Estratto del documento:
····················
Salendo quei gradini del Liceo Berchet
Correva l'anno 1954Proponiamo un
brano del libro-intervista con don Giussani, realizzato
da Robi
Ronza e pubblicato da Jaca Book nel 1976 e in un’edizione ampliata nel
1986 (da cui sono tratte queste pagine). Sollecitato dall’intervistatore,
don Giussani ricorda e racconta…
Verso la metà degli anni 50, la società italiana sembrava in pieno
equilibrio ed in piena continuità con tutta la vicenda storica e culturale
precedente. Era ancora diffusa una mentalità che non sentivo assolutamente
né disgiunta né opposta a quell’ambiente e a quel contesto
familiare in cui ero stato cresciuto trent’anni prima. Ma si trattava in
effetti di un falso equilibrio, sostenuto soltanto dal rispetto formale di leggi
e consuetudini in cui non si credeva più, e che quindi ben presto sarebbero
state abbandonate. Si trattava dunque di un equilibrio soltanto formale: e ciò era
inequivocabilmente dimostrato dal suo esito a livello educativo. Una società realmente
e fecondamente in equilibrio trova infatti nella generosa disposizione all’impegno
dei suoi giovani la prima misura e la prima conferma della propria forza vitale.
Nell’Italia degli anni 50, invece, la stragrande maggioranza di essi restava
racchiusa nel modesto perimetro di piccole speranze e di piccoli progetti, individuali
in quanto all’ambito e borghesi in quanto alla formulazione.
····················
Voci del dataset archiviate:
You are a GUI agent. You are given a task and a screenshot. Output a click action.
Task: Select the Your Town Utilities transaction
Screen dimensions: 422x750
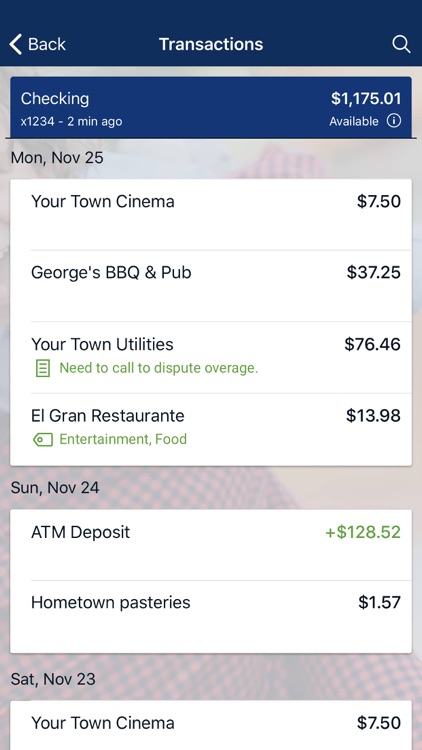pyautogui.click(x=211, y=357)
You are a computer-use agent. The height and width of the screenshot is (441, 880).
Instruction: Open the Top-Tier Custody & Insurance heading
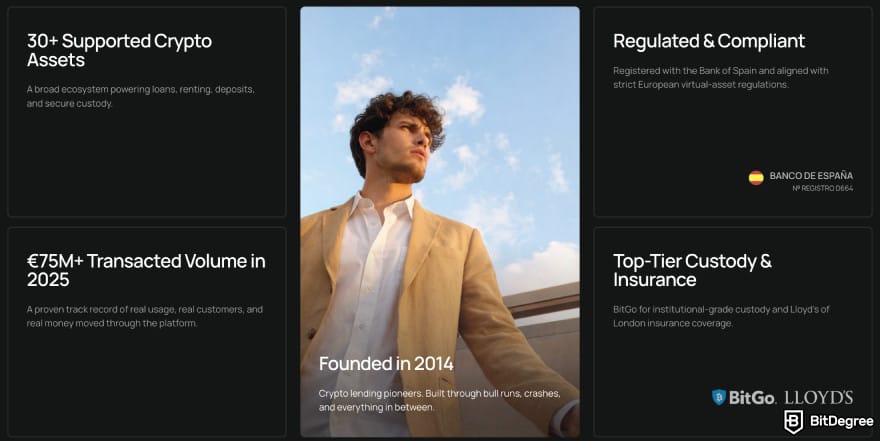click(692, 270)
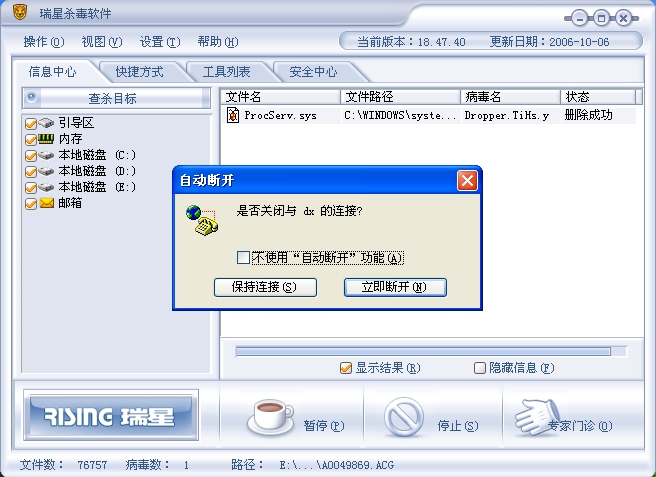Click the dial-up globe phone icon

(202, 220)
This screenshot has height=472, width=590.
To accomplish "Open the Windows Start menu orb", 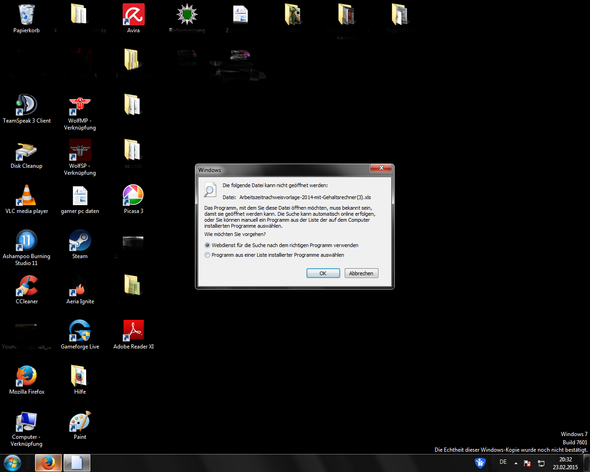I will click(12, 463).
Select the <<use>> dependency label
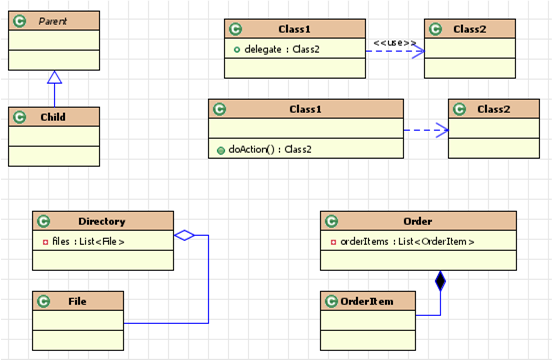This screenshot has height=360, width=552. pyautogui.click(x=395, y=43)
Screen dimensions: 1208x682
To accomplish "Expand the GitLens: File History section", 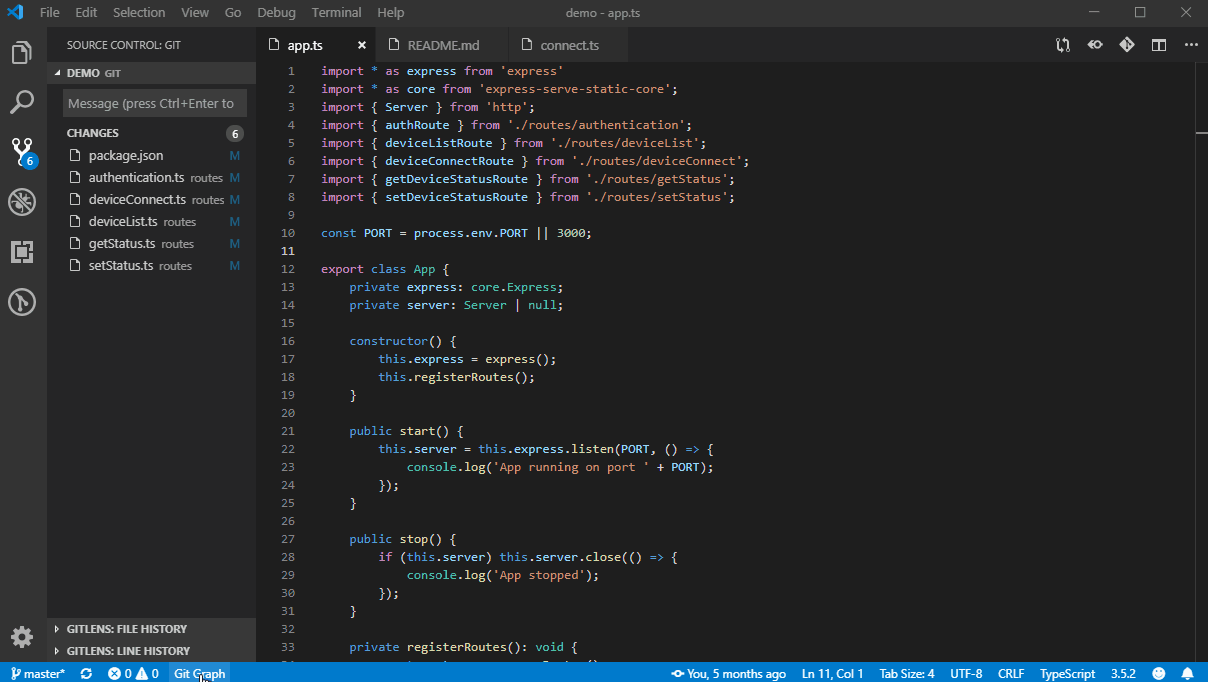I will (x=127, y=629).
····················
Esercizi da svolgere:
1 - Aggiorna il brano su don Giussani da "Nell’Italia degli anni" a "quanto alla formulazione.", mettendo "gran parte" al posto di "stragrande maggioranza".
2 - Riscrivi in forma più breve il paragrafo del brano su don Giussani che inizia con "Verso la metà degli anni 50", mantenendone i fatti principali.

Soluzioni per esercizio:
1 -
Nell’Italia degli anni 50, invece, la gran parte di essi restava
racchiusa nel modesto perimetro di piccole speranze e di piccoli progetti, individuali
in quanto all’ambito e borghesi in quanto alla formulazione.

2 - A metà degli anni 50 la società italiana sembrava in equilibrio e in continuità con la storia e la cultura precedenti. La mentalità diffusa era vicina all'ambiente familiare in cui don Giussani era cresciuto trent'anni prima. Era però un equilibrio falso e solo formale. Lo reggeva il rispetto di leggi e consuetudini in cui non si credeva più e che presto sarebbero state abbandonate, come dimostrava l'esito educativo. Una società davvero in equilibrio si misura infatti sulla generosa disposizione all'impegno dei suoi giovani. Allora invece la stragrande maggioranza di essi restava chiusa in piccole speranze e piccoli progetti, individuali e borghesi.